日商簿記検定は、企業の経理や会計の基礎知識を証明する人気の資格ですが、

「日商簿記検定の難易度や合格率どれくらいなの?」

「簿記の資格を取得して得られるメリットってなに?」

「日商簿記検定に合格するには、どれくらい勉強時間が必要なの?」

このような疑問をお持ちの方も多いのではないでしょうか。

本記事では、簿記の基本的な知識から、3級・2級・1級それぞれの難易度、合格率、必要な勉強時間、そして資格取得のメリットまでを網羅的に解説します。

これから簿記の学習を始めようと考えている方や、どの級を目指すべきか迷っている方は、ぜひ本記事を参考にして、ご自身のキャリアプランに役立ててください。

目次

簿記とは?

簿記とは、企業や組織における日々の経済活動を帳簿に記録し、一定期間ごとに経営成績や財政状態を明らかにするための一連の技術です。

この技術は、企業の「お金の流れ」を正確に把握し、管理するための基本となるものです。

例えば、商品を販売した際の売上や、消耗品を購入した際の経費などを一つひとつ記録し、最終的に「損益計算書」や「貸借対照表」といった決算書を作成します。

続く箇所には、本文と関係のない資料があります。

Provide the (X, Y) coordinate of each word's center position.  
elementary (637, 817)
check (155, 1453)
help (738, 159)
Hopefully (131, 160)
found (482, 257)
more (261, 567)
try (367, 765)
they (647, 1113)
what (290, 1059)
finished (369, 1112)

これらの決算書は、経営者が自社の経営状況を分析したり、銀行が融資を判断したり、株主が投資を決定したりするための重要な情報源となるため、簿記は「ビジネスの言語」とも呼ばれています。

簿記検定試験の受験資格

日商簿記検定には、学歴、年齢、性別、国籍といった受験資格の制限は一切ありません。

この検定は、簿記に関する知識と技能を公平に評価することを目的としているため、学びたいという意欲があれば誰でも挑戦することができます。

実際に、将来の進学や就職のために学ぶ高校生から、キャリアアップを目指す社会人、さらには定年後の学び直しとして取り組む方まで、幅広い層が受験しています。

小学生が合格するケースもあり、始めるタイミングに「早すぎる」や「遅すぎる」ということはなく、自身の目標に合わせていつでも学習を開始できるのが大きな魅力です。

日商簿記各検定の概要と難易度

日商簿記検定は、初学者向けの3級から、最高峰の1級までレベルが分かれており、それぞれで問われる知識の深さや範囲が大きく異なります。

  • 3級:ビジネスパーソンに必須の基礎知識
  • 2級:実践的な実務能力
  • 1級:会計のスペシャリストとしての高度な知識

これから学習を始める方は、まず各級のレベル感を把握し、自分の目的や現在のスキルに合った級から挑戦することが合格への近道です。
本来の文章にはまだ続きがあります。